As of 1st May 2004 Slovenia is a member of the European Union (EU) which means that there are no restrictions on passport holders of other EU countries staying, living, and working in the Slovenia. At the airport or border they’ll just examine your passport and wave you through without stamping it, and probably without speaking to you.

Passport holders of other countries will still get their passports stamped, and may be asked to provide evidence of a return ticket or that they have sufficient funds for their stay. This is unlikely though. It’s always a good idea to contact the Slovenian Embassy in your home country to check that you don’t need to obtain a visa prior to your arrival.

The only problem we had in entering Slovenia by road is that it meant we’d had to pass through Italy first, which was not a pleasant experience. The “Getting There” section of the Koper page holds further details. I don’t think that it was a coincidence that more people were queuing to enter Slovenia than there were trying to get into Italy.

Food and Drink
Slovenian food is excellent, mainly because of historical influences on Slovenian cuisine. Parts of Slovenia used to be parts of Italy, so pizzas and pastas are common. And Slovenia used to be part of the Austro-Hungarian Empire, so sausages and meat in general are popular. And due to its proximity to the Balkans there are influences from that direction too, in the form of kebabs and other grilled meats. And because the Slovenians are a healthy bunch they’re into their salads, and fish and seafood are more widespread than elsewhere in Eastern Europe, so it’s really the best of all worlds. Some restaurants will also offer “traditional” Slovenian food, which tends to involve venison in one form or another. Slovenes are also big ice-cream lovers.

Most Slovenian restaurants (traditional Slovenian places are known as Gostlinas) will have a combination of most of the above on their menus, although there are some restaurants that will only do pizza and pasta. A meal in a good, non-touristy place should set you back no more than Ł5. The big cities in Slovenia are fairly cosmopolitan, so you should be able to find Chinese, Indian or Thai food, among others. I’ m not sure how authentic they would be though.

Happily, the situation with food is mirrored with booze. Formerly being part of Austria-Hungary means that beer (pivo) is widely drunk, mainly Czech-style lagers but some dark beers are available. The two main brands are Union, brewed in Ljubljana and Lasko. They’re both of similar strength and taste excellent but Lasko’s emblem is a goat that appears on all its cans, bottles, and glasses and so for this reason is preferable. Nearly all restaurants and bars will offer one or both on draught and a pint will set you back anywhere from 40 to 70p. “Trendier” or more tourist-orientated bars and restaurants will also offer imported beer (Guinness being popular) but Slovenian beer is cheaper and just as good, so stick with that.

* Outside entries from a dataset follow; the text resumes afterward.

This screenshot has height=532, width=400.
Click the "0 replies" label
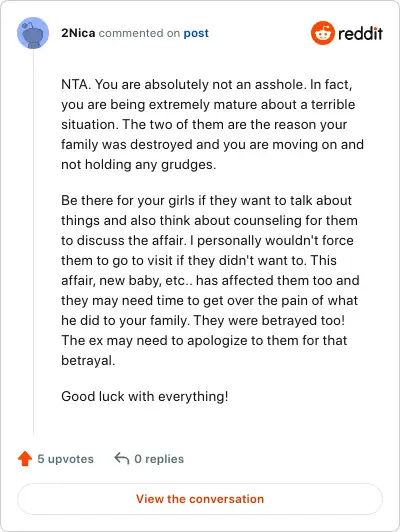(159, 459)
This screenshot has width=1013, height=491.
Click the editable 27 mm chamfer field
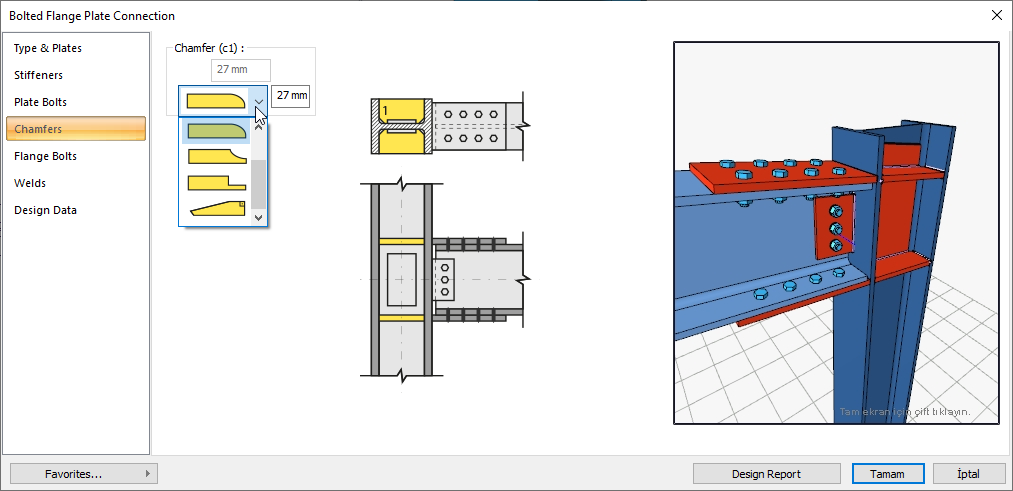tap(291, 96)
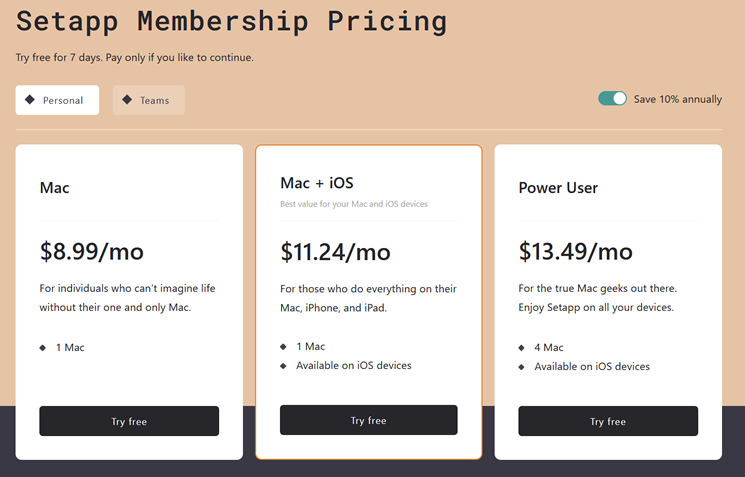
Task: Click the diamond icon in Personal tab
Action: (x=30, y=100)
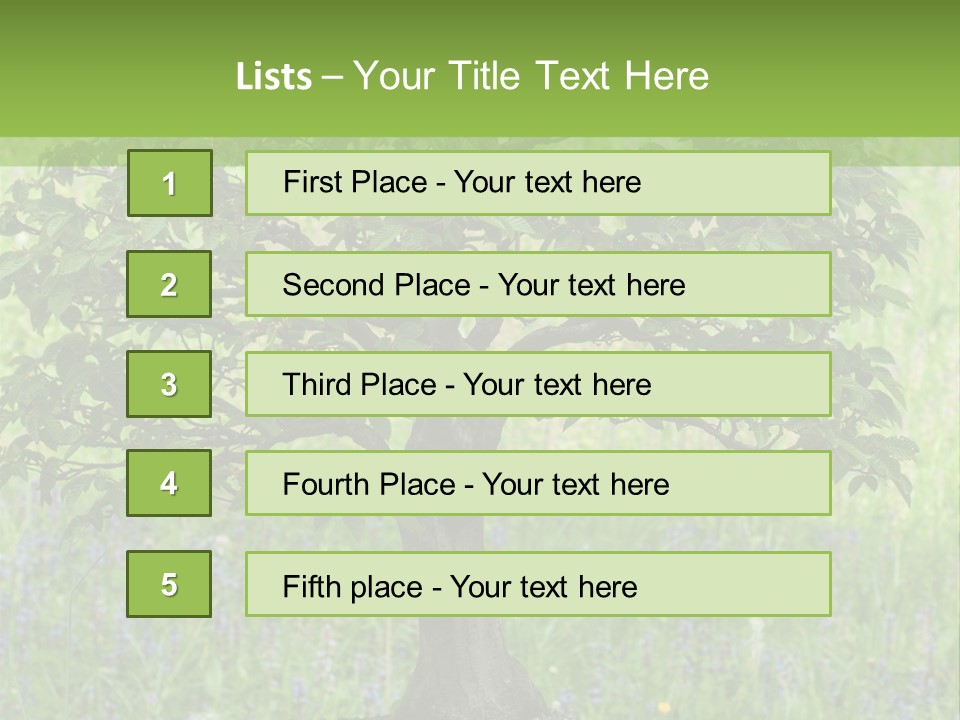
Task: Click the bold word 'Lists' in title
Action: coord(274,76)
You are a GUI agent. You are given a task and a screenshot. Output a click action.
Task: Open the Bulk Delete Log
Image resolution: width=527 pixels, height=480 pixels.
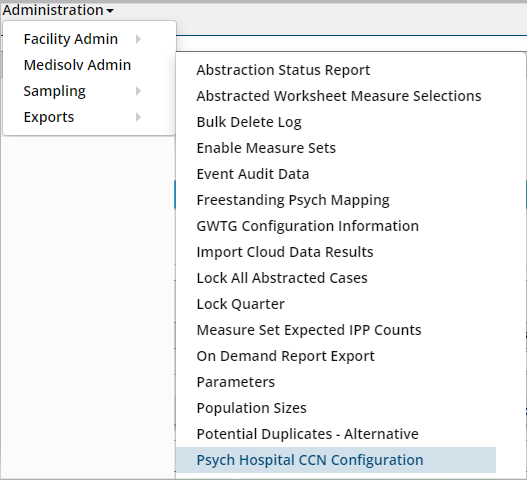(249, 122)
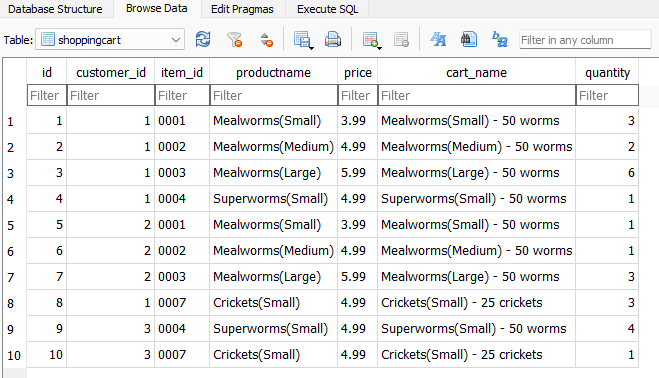Delete current record icon
659x378 pixels.
pos(401,40)
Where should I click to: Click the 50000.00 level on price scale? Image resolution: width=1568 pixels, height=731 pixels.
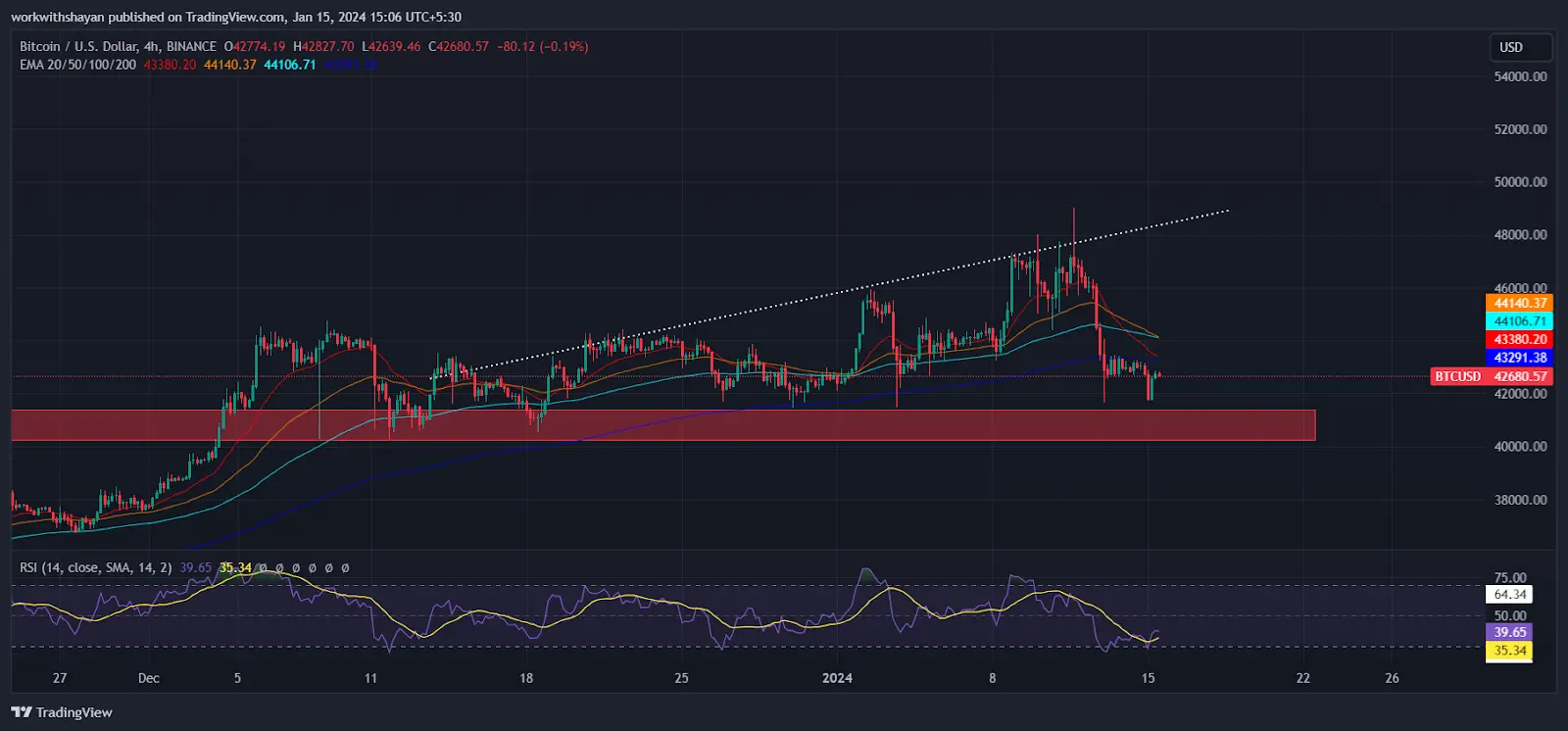(x=1520, y=182)
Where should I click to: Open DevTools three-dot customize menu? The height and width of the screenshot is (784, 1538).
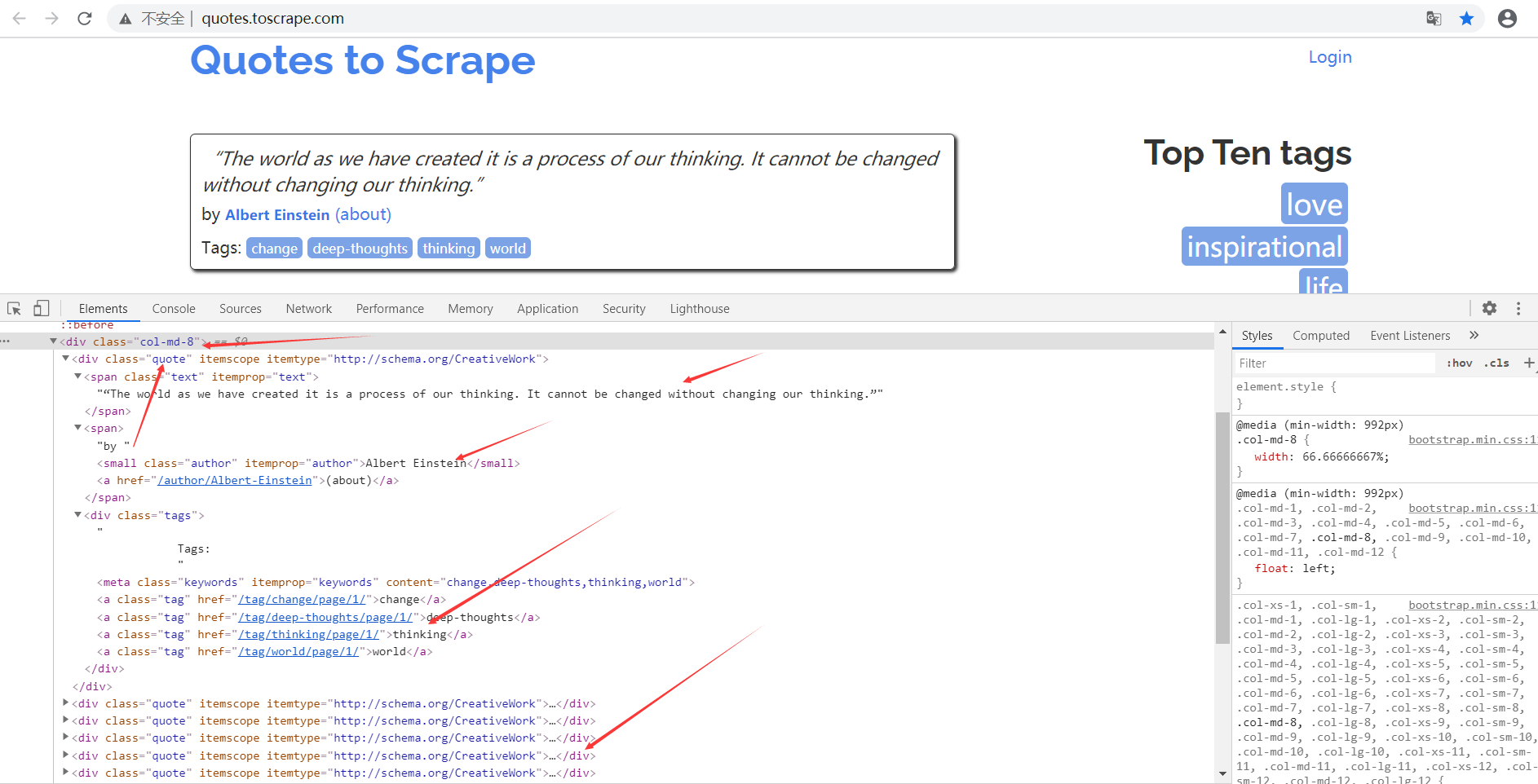(x=1518, y=308)
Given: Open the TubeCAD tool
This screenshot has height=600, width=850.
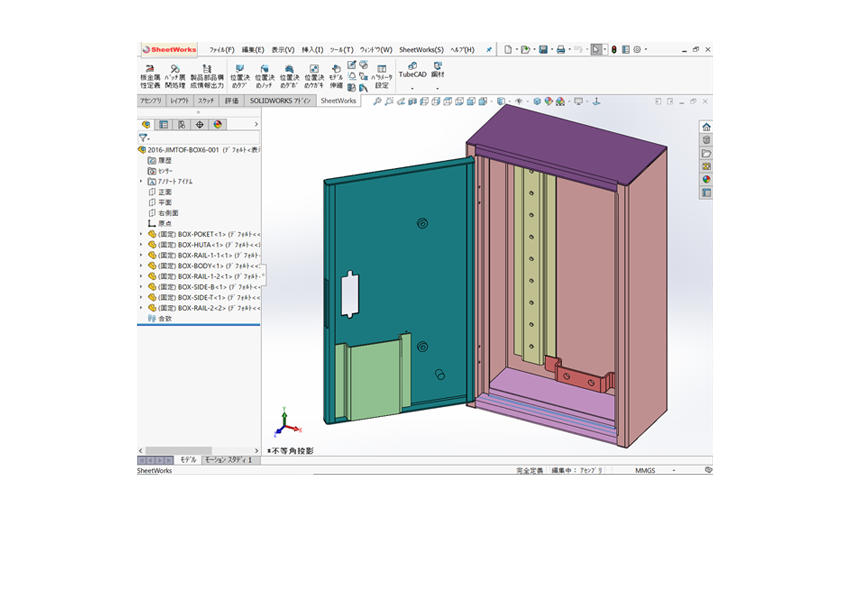Looking at the screenshot, I should (x=413, y=70).
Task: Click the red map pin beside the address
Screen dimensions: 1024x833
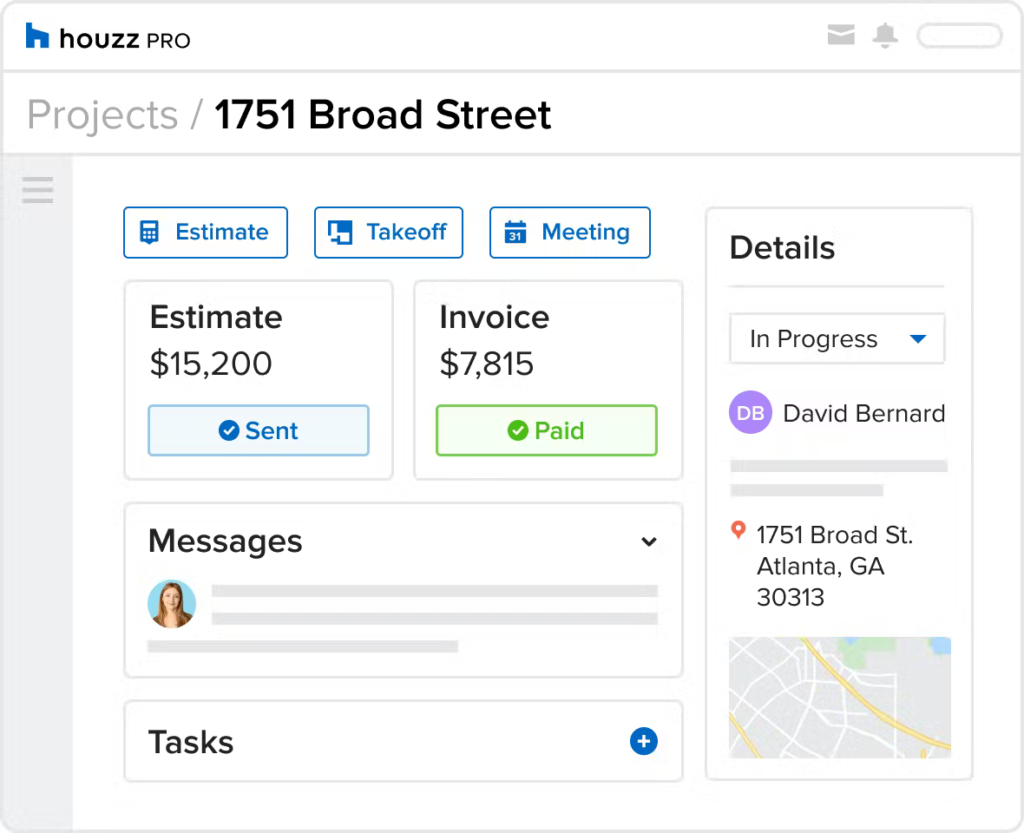Action: [x=739, y=532]
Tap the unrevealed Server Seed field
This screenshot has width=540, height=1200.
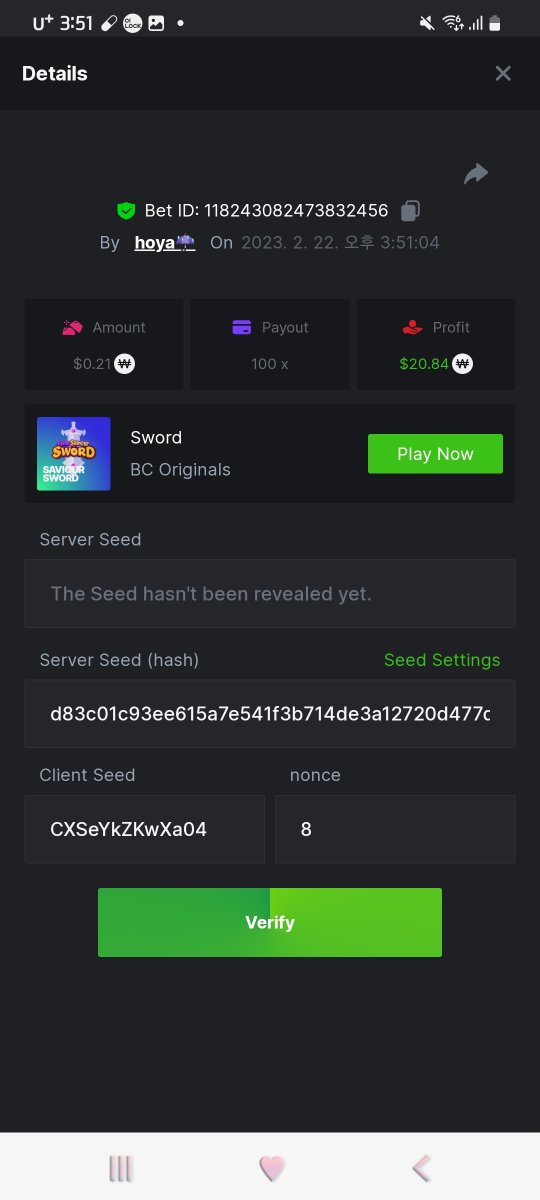270,594
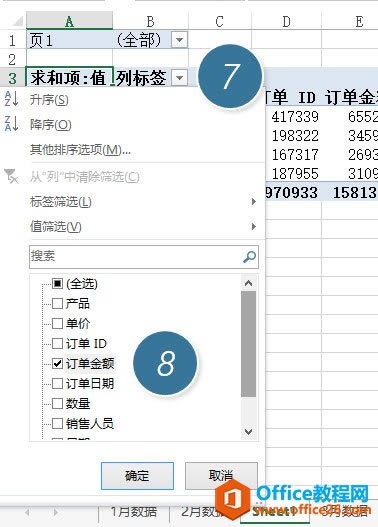
Task: Click the 取消 button
Action: 221,476
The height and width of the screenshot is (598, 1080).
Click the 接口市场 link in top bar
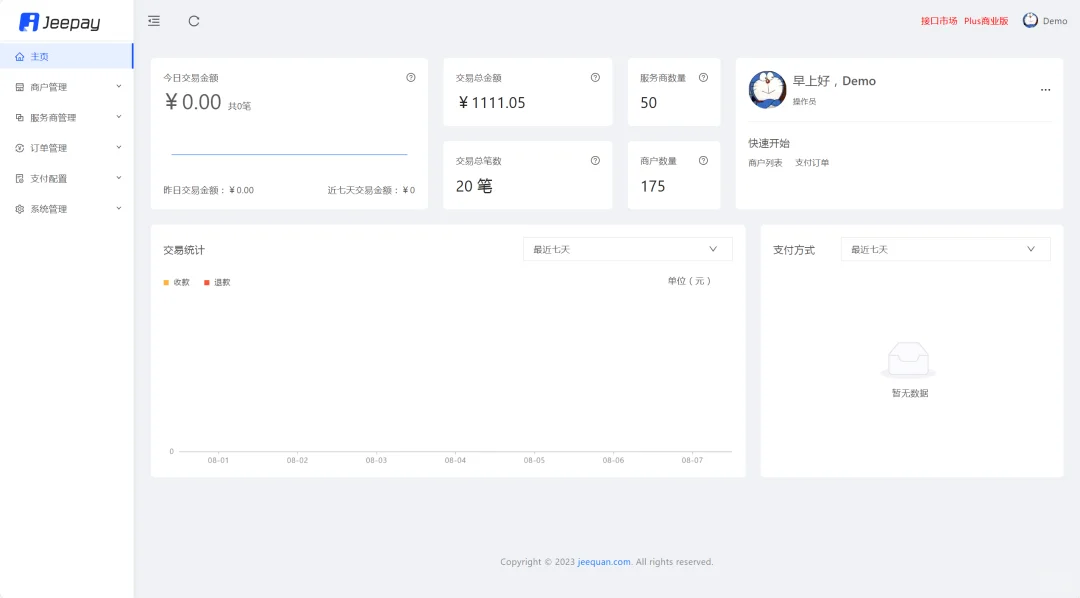coord(937,19)
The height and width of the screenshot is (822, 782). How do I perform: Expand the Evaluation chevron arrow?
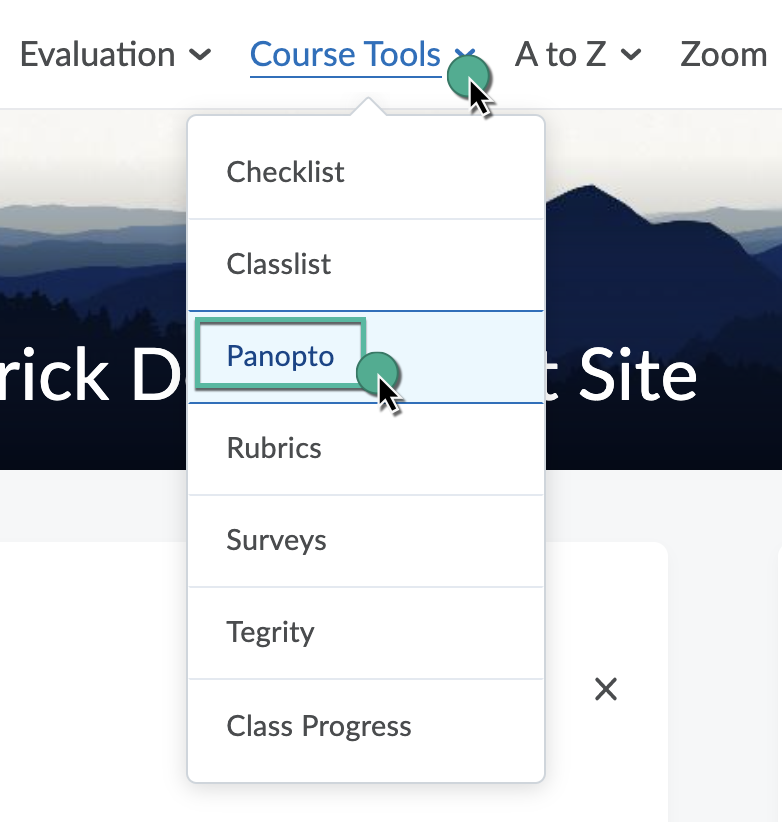200,54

Slovenia is also good wine-growing country. You may occasionally see a bottle of Slovenian wine in a British supermarket or off licence but before buying bear in mind that the Slovenians keep all the good stuff for domestic consumption and only export the rat’s piss. I can recommend the Vinakoper Refosk, a red wine from the coast around Koper, available in most supermarkets for around Ł3 a bottle. As this was the most expensive bottle of Slovenian wine in the shop, you can certainly afford to experiment!